── Given entries ──

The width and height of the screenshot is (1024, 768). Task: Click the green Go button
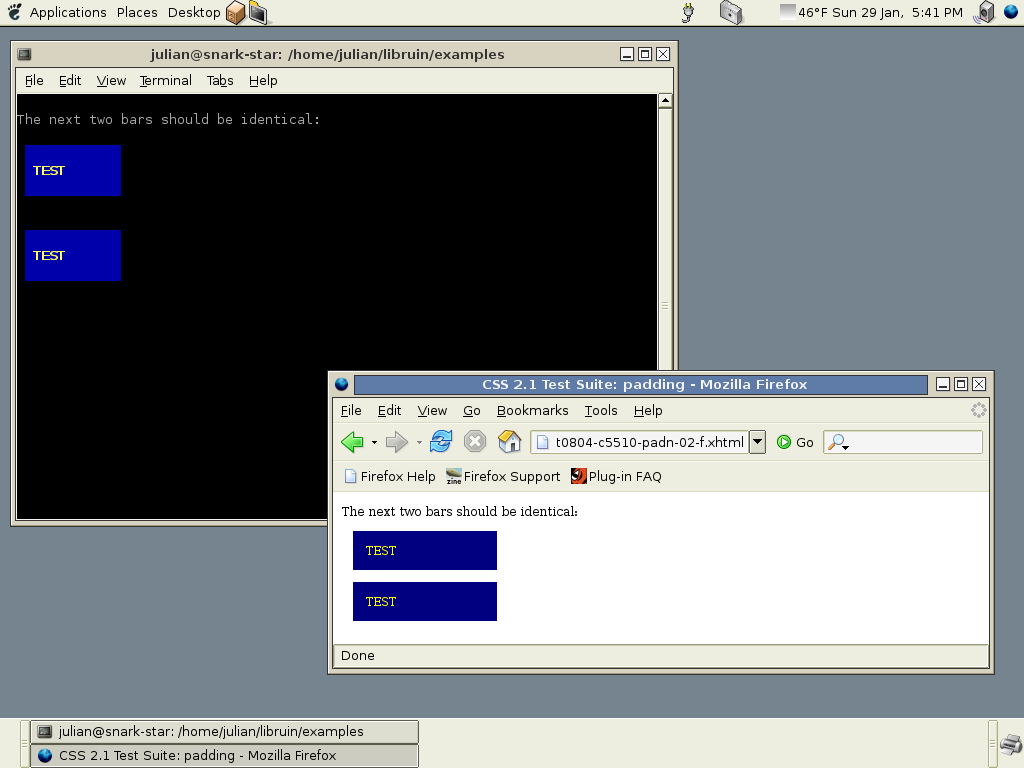pos(795,442)
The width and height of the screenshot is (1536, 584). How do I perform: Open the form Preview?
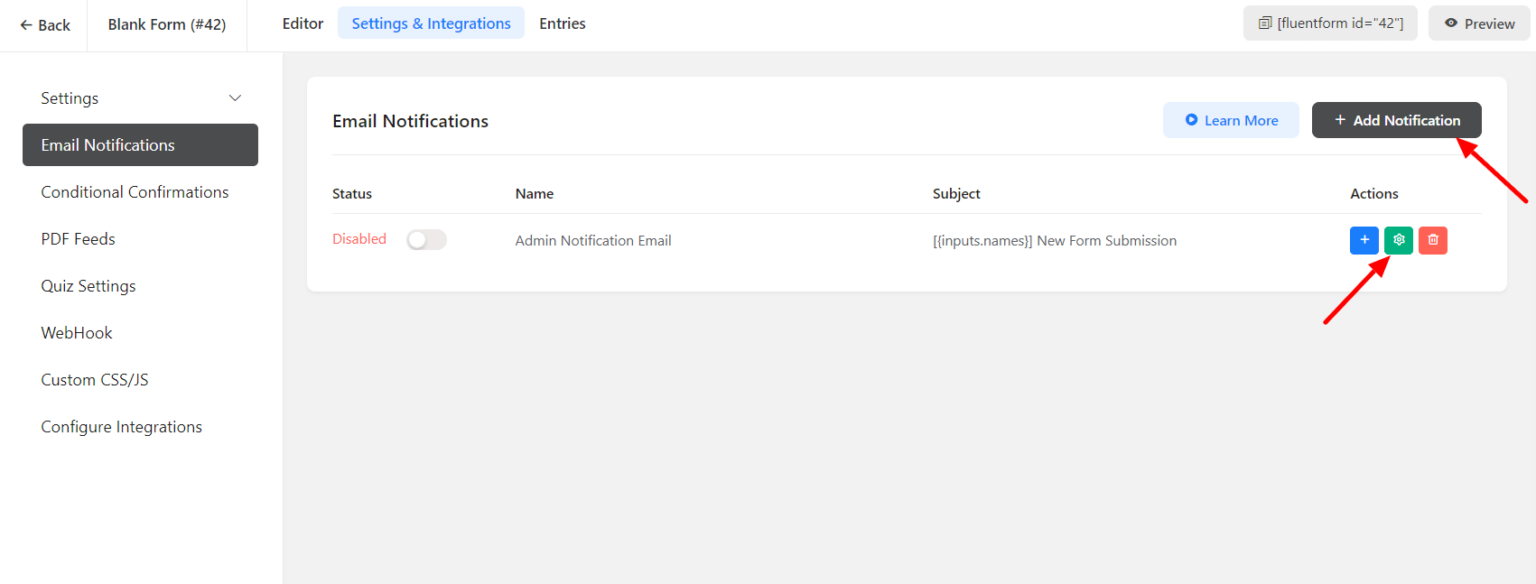click(1478, 23)
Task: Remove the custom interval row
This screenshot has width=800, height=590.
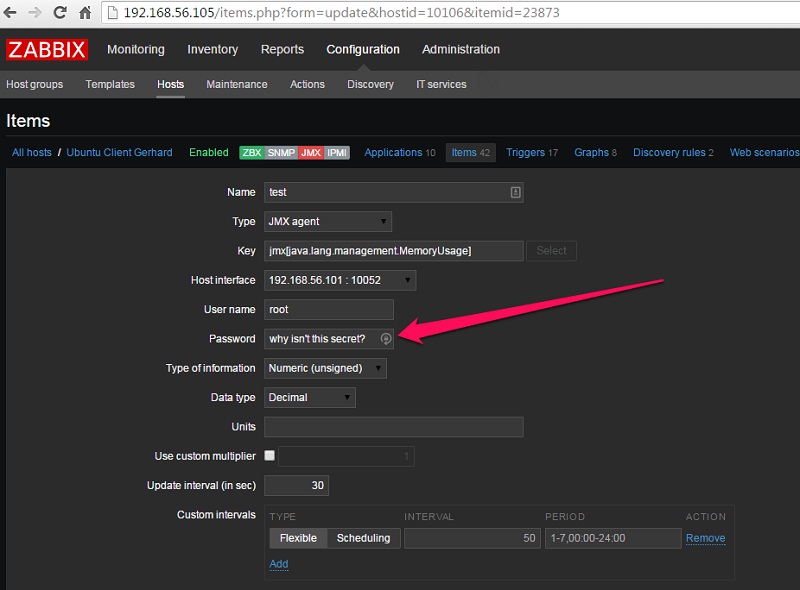Action: 705,538
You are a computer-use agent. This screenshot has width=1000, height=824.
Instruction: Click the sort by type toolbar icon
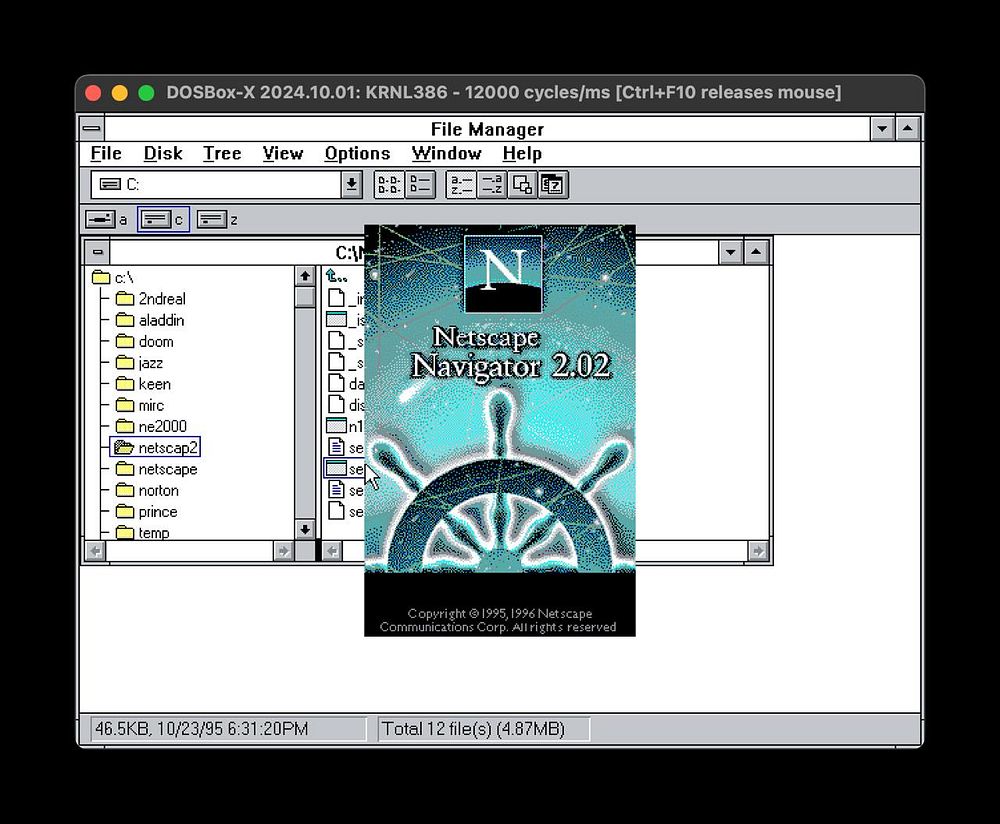pos(491,185)
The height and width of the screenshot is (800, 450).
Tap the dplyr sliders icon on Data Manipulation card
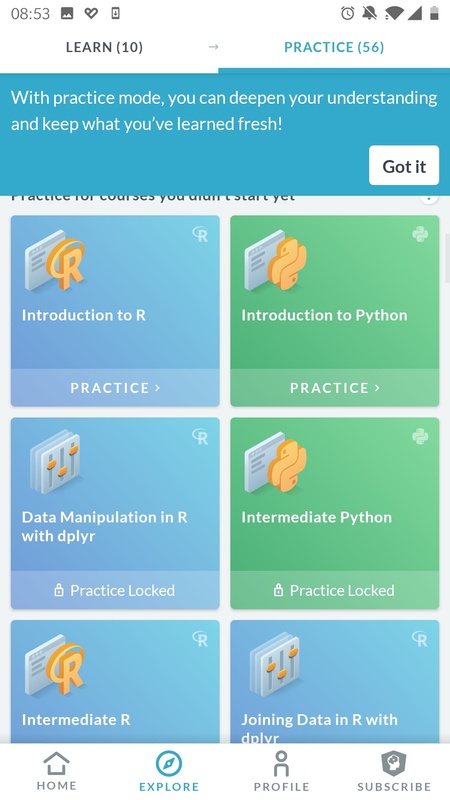click(x=55, y=462)
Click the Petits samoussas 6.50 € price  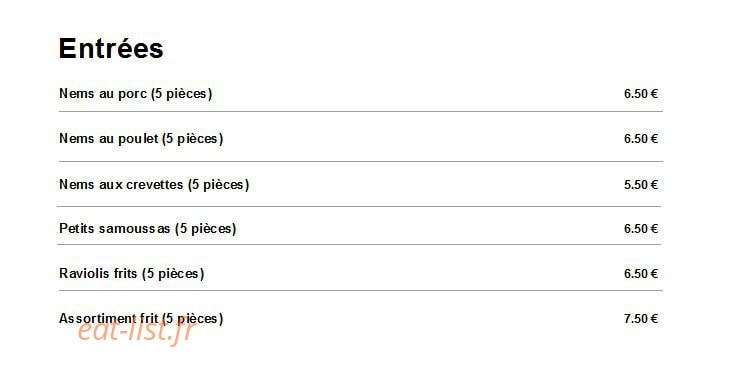click(641, 229)
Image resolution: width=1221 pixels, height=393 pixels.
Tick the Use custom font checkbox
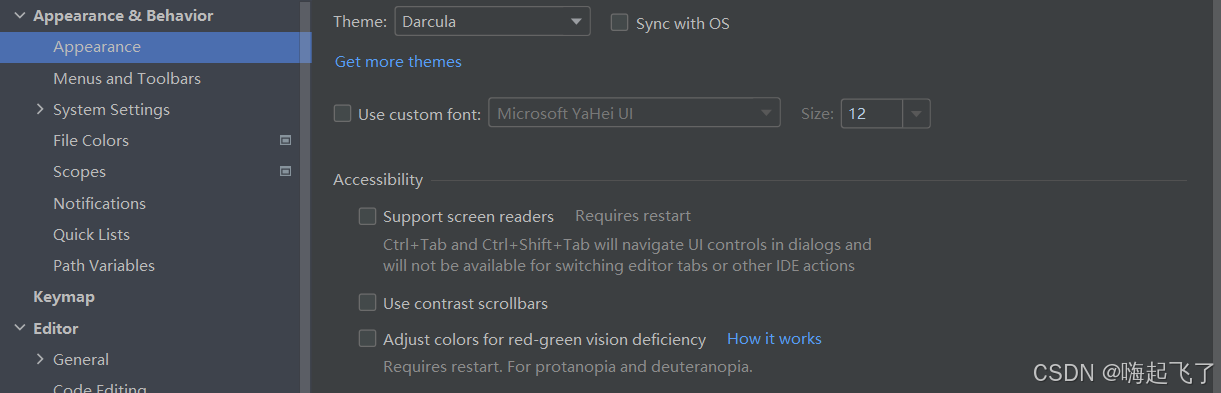343,113
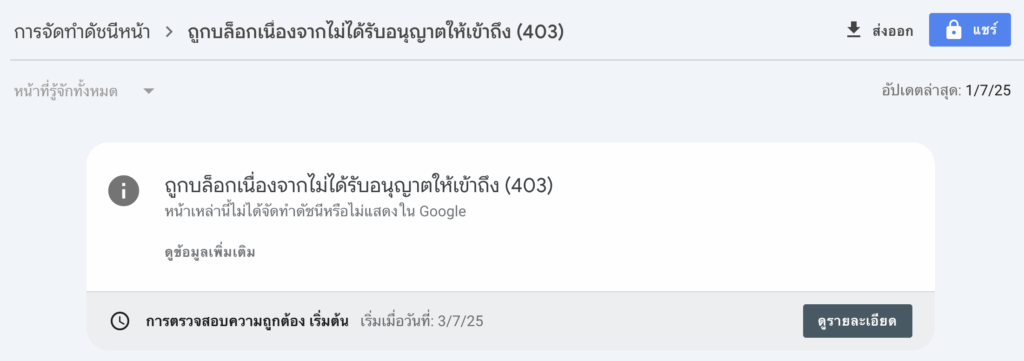Click the ส่งออก export text

[892, 31]

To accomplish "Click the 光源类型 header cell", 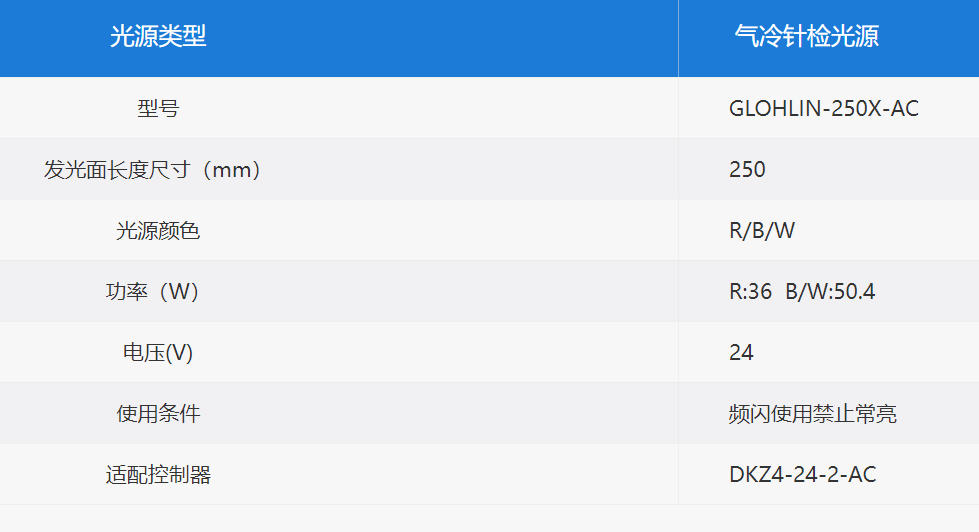I will (x=158, y=36).
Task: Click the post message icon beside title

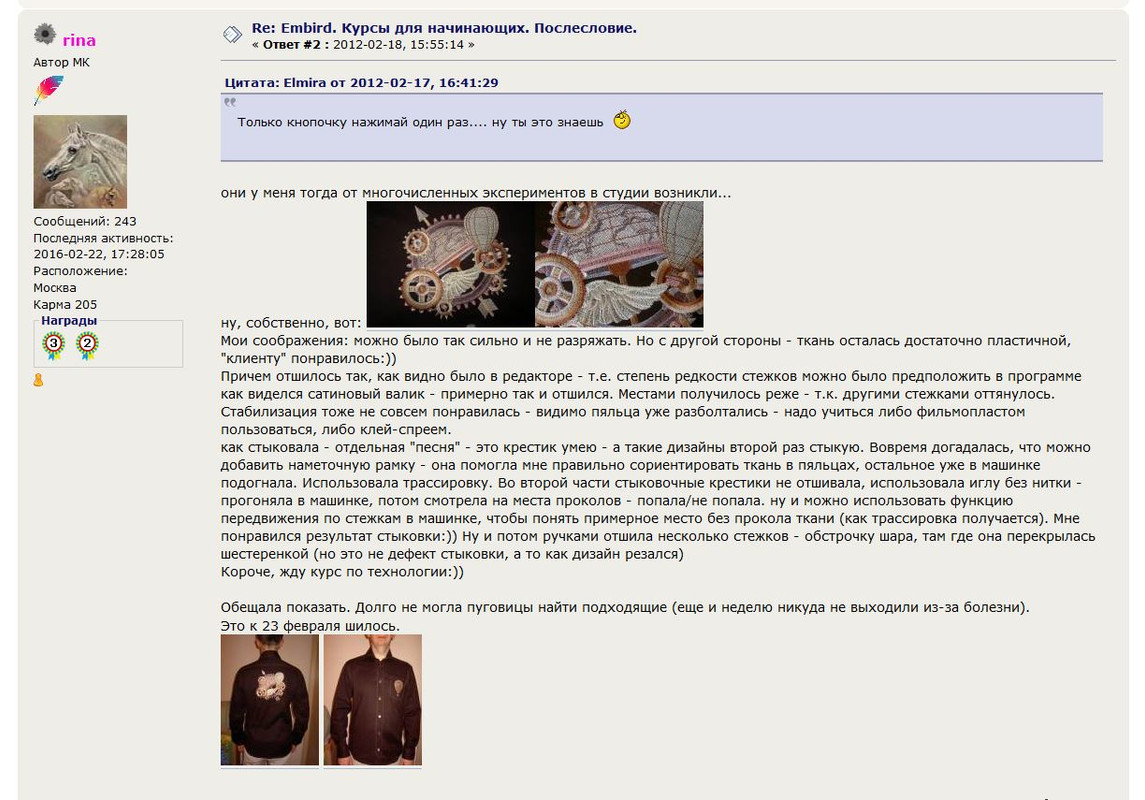Action: click(x=232, y=34)
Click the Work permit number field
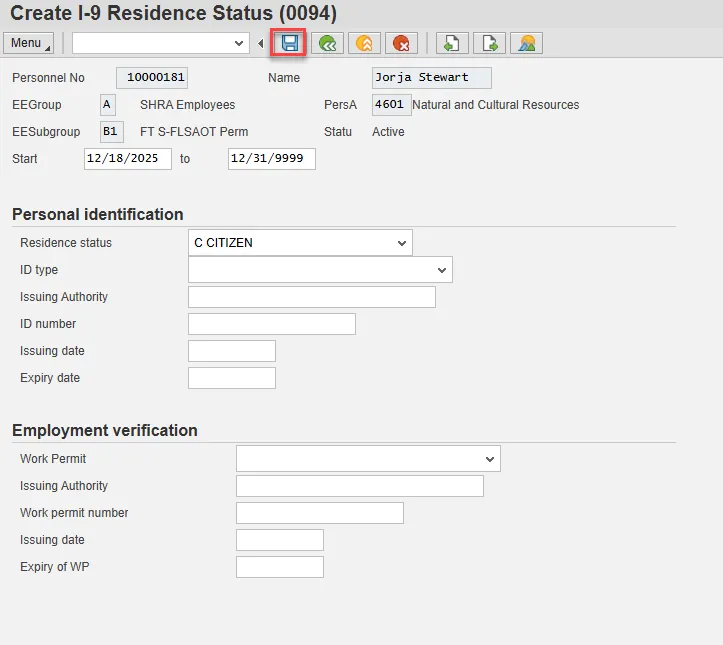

───

Please extract exactly the lines of the data, from the first through the line containing "Task: Remove the custom interval row", and add no pictures to the copy.

The width and height of the screenshot is (1024, 768). Task: Click the green Go button
pos(795,442)
The width and height of the screenshot is (1536, 584). How do I perform: Open the form Preview?
click(1478, 23)
Task: Remove the custom interval row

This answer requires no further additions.